In the village Ulee Gle, a two-storey religious education and cultural centre resembles a shipwreck. Its caretaker Abdul Hanan tells us he was reading the Koran, waiting to sound the call to prayer when the earthquake hit. "I tried to stand up twice but I fell over both times," he says.
"I crawled to the stairs (outside the building)." It was only then that the centre, which the villagers had saved for years to build, collapsed. Abdul Hanan has no doubt God saved him.
The road in Meureudu is riven with massive cracks, into which people have poked red warning flags and foliage. A table with an incongruously cheerful floral tablecloth is in the middle of the road to warn traffic.
In the village of Trienggadeng, Faisal Marwan still appears stunned. He sits on a plastic chair, a makeshift bandage around his knee, on the side of the road.

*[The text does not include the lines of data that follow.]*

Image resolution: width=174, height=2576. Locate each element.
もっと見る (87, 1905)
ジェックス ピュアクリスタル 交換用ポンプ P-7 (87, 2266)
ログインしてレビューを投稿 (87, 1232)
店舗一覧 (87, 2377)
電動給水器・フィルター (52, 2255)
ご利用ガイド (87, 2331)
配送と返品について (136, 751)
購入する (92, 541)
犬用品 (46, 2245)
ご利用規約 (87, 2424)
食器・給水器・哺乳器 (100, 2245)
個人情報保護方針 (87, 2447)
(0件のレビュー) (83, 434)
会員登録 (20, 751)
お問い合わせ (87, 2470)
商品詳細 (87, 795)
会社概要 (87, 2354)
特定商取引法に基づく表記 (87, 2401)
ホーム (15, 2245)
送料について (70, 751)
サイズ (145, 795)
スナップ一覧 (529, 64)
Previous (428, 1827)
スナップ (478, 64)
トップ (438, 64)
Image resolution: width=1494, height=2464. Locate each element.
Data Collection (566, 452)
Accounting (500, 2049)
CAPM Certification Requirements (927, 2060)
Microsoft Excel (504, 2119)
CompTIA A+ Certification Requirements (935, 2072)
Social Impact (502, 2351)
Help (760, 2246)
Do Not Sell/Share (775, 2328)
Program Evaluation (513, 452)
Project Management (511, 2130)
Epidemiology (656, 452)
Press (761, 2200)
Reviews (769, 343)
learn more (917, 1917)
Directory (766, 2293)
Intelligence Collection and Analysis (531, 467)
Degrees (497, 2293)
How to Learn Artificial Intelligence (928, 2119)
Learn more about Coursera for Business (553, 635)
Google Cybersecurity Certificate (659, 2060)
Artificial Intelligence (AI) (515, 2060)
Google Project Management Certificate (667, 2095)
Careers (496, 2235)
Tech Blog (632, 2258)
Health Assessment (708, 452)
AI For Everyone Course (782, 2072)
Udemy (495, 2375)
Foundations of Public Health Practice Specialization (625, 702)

Mr Faisal was up with his sick nine-month-old son when the quake struck. He tried to reach the door but the quake kept slamming him against the walls. Eventually he jumped from his second floor home, damaging his knee.
His neighbours were not so lucky. He shows us a photo of Syahrul Gunawan, who had started at the neighbouring roadside food stall two days ago. The photo shows him trapped under the building.
He is still alive in the photo but his abdomen was crushed and he died in hospital. On the other side of his home a couple and their son died. "The family that died were like parents to me, I had known them for so long," Mr Faisal says.
Save the Children, speaking through its local partner Yayasan Sayangi Tunas Cilik (YSTC), said it had significant concerns for the physical and psychological well-being of children affected by the Sumatra earthquake.
"Children will be experiencing a community that is grappling with fear and uncertainty after having its life uprooted," said YSTC's humanitarian manager, Ronald Sianipar.
"We must also be aware of the psychological impact these events can cause. Aceh is still living with the trauma of the 2004 [Boxing Day] tsunami and yesterday's earthquake will trigger strong and possibly dark memories among survivors of that event."
The National Disaster Management Agency will send tents, generators, food, body bags and folding beds worth 3.5 billion rupiah ($350,000). Mr Sutopo said Indonesia had not asked for international assistance because its own resources were sufficient.